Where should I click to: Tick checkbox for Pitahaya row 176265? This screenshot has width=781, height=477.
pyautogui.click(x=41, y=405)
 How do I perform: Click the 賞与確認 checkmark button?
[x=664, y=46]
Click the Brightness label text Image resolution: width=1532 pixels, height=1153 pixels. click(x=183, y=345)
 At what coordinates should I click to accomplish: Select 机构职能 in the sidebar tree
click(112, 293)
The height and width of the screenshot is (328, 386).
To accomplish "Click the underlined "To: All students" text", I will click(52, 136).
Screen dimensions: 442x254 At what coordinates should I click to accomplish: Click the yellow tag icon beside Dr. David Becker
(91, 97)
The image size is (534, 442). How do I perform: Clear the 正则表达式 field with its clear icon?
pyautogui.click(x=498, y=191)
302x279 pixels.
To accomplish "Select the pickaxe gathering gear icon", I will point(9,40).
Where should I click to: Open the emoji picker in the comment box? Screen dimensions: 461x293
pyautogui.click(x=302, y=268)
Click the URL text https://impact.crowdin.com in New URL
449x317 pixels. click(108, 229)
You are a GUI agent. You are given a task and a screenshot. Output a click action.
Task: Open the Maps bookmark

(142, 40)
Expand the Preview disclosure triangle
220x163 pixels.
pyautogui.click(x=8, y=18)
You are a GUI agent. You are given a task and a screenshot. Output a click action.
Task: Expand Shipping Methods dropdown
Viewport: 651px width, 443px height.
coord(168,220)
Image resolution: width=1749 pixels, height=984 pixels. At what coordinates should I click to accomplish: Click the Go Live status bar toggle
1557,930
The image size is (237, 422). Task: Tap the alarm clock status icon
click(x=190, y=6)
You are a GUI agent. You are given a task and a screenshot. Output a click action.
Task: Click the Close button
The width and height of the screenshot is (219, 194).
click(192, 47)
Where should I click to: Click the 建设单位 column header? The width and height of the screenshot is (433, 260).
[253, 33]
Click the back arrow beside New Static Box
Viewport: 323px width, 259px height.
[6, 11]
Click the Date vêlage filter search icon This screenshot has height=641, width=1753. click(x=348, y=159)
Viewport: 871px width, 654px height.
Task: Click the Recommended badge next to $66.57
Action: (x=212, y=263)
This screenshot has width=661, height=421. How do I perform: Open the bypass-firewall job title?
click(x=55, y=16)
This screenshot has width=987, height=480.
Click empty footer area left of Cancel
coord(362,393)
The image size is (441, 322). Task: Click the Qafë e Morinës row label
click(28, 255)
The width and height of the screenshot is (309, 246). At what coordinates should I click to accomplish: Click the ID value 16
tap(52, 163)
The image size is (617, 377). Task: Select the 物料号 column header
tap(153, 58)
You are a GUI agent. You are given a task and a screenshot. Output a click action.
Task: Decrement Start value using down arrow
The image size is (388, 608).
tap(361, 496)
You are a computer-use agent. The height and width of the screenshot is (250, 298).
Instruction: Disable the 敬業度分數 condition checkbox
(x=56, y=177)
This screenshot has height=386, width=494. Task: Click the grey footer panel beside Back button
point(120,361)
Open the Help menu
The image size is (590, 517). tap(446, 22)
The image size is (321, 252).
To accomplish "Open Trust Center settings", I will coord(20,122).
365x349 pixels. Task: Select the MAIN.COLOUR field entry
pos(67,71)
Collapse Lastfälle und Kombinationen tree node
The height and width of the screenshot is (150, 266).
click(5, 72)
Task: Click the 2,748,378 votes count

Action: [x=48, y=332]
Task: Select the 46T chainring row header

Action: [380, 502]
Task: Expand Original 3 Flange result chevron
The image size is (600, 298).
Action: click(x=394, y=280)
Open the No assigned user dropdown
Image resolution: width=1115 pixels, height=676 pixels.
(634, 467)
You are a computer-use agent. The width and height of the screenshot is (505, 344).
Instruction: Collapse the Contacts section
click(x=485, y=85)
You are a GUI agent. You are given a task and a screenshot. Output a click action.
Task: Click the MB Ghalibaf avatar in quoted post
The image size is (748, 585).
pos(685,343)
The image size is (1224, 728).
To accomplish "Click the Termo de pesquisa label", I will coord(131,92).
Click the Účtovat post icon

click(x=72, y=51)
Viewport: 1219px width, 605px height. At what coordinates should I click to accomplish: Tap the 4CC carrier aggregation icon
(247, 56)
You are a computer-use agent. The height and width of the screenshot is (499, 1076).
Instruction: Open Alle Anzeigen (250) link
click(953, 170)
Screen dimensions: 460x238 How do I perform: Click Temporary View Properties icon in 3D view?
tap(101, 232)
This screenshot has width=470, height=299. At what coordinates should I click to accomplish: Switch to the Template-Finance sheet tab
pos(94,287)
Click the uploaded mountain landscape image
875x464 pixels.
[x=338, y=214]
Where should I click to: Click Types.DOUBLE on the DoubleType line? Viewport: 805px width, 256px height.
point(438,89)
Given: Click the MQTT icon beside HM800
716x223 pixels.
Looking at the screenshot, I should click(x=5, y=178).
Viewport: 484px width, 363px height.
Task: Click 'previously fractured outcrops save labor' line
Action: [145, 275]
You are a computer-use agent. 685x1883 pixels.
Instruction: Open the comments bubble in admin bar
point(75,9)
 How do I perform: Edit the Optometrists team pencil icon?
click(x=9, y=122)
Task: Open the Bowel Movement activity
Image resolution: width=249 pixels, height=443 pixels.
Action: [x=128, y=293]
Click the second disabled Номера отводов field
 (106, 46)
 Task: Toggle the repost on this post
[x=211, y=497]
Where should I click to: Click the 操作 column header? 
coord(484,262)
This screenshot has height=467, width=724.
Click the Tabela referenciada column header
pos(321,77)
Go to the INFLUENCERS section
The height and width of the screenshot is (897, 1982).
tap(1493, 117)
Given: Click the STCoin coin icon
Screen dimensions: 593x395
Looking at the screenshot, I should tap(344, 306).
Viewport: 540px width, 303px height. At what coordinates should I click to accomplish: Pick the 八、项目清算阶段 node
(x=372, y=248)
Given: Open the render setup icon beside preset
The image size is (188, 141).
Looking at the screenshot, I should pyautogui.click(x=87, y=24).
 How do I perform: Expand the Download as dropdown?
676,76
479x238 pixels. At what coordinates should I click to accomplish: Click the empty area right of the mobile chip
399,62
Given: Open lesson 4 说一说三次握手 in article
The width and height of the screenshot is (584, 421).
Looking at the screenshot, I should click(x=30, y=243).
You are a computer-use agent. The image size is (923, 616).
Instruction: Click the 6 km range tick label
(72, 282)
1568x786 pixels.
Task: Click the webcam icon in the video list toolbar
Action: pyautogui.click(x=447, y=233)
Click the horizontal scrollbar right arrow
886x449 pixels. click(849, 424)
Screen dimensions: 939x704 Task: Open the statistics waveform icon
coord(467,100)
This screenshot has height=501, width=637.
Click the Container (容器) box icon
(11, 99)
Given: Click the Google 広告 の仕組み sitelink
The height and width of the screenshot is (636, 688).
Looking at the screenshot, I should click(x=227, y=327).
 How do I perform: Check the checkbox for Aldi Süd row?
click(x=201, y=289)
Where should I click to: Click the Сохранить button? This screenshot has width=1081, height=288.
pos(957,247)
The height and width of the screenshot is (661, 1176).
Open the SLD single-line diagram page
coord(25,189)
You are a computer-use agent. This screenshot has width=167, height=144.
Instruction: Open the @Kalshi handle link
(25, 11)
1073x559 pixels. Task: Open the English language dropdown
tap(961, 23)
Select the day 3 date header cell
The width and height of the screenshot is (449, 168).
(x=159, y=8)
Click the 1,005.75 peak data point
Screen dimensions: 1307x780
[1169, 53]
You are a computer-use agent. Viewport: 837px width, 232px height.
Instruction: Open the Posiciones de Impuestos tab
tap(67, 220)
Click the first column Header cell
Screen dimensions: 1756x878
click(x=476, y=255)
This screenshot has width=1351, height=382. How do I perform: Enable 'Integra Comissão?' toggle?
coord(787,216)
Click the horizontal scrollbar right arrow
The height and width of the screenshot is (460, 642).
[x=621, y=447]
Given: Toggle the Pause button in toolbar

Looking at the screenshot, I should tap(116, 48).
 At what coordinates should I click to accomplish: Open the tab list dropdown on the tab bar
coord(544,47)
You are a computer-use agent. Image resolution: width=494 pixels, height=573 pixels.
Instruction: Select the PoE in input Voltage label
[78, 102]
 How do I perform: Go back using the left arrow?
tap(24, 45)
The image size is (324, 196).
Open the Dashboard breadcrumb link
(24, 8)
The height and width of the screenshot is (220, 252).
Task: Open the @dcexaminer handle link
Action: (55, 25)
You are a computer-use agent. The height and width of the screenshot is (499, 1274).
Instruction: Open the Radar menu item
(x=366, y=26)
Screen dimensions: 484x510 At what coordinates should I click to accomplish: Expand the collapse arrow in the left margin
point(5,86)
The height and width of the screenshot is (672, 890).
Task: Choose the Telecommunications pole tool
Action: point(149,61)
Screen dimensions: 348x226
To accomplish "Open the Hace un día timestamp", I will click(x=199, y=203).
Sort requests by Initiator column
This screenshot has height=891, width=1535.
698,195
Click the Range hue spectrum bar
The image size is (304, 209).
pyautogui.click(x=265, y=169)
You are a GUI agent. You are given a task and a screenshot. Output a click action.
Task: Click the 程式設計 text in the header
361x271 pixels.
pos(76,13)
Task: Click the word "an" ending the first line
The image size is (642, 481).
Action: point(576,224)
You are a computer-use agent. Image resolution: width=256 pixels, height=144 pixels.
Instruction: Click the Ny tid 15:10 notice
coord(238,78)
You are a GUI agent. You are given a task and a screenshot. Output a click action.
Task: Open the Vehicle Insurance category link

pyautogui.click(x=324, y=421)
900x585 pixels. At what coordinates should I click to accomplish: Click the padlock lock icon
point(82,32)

########

What you are asked to do> Using the data above, show each line where "cell" occurs.

Response>
Select the day 3 date header cell
Click the first column Header cell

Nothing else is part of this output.